▶ _INPUT RECORDS_:
+===+

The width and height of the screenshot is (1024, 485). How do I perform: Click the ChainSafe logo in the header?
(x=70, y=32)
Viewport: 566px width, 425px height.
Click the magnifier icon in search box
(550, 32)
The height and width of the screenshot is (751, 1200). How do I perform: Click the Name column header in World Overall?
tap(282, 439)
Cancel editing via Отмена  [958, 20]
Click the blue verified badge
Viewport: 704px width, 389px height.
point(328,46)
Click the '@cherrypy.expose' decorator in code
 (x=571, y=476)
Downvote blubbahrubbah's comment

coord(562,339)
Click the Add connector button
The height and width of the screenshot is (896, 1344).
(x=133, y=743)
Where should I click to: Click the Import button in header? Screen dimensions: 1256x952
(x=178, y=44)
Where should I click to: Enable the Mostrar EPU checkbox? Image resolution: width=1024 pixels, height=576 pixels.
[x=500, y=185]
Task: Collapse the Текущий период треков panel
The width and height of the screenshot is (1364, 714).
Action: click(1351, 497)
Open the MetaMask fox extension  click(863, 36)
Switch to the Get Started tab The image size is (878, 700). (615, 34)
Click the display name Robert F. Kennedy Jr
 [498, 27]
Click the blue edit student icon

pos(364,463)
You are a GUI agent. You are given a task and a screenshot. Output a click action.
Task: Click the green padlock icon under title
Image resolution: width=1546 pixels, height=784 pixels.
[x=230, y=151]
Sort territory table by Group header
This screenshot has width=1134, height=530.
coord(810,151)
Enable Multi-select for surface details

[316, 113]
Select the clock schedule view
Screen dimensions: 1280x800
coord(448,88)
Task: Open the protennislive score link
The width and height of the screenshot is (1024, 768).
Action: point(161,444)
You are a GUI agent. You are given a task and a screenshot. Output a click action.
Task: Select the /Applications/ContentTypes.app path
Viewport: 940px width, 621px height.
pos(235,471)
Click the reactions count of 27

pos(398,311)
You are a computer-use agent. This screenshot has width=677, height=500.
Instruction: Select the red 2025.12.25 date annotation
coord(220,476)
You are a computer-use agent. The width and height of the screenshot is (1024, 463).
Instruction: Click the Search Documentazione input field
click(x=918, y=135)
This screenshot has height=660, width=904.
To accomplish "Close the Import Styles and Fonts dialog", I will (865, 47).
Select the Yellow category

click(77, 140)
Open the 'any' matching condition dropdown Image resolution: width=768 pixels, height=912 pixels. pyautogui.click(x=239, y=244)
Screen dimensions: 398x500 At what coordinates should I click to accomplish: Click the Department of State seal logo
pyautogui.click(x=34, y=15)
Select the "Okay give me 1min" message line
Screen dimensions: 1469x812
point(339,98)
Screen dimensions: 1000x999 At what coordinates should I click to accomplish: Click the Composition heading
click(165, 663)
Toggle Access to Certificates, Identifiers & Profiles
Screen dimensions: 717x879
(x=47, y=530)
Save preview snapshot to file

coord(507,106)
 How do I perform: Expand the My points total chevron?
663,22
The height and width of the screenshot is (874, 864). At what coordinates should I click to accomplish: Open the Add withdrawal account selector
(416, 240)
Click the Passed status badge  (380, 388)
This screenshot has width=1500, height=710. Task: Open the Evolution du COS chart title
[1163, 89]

+===+

▶ _YOUR INSTRUCTIONS_: Return a copy of each line in the entries that contains "agent".

▶ _SOLVED EXERCISE_:
You are a GUI agent. You are given a task and a screenshot. Output a click action.
You are a GUI agent. You are given a task and a screenshot. Output a click action.
You are a computer-use agent. This screenshot has width=677, height=500.
You are a computer-use agent. The width and height of the screenshot is (1024, 463).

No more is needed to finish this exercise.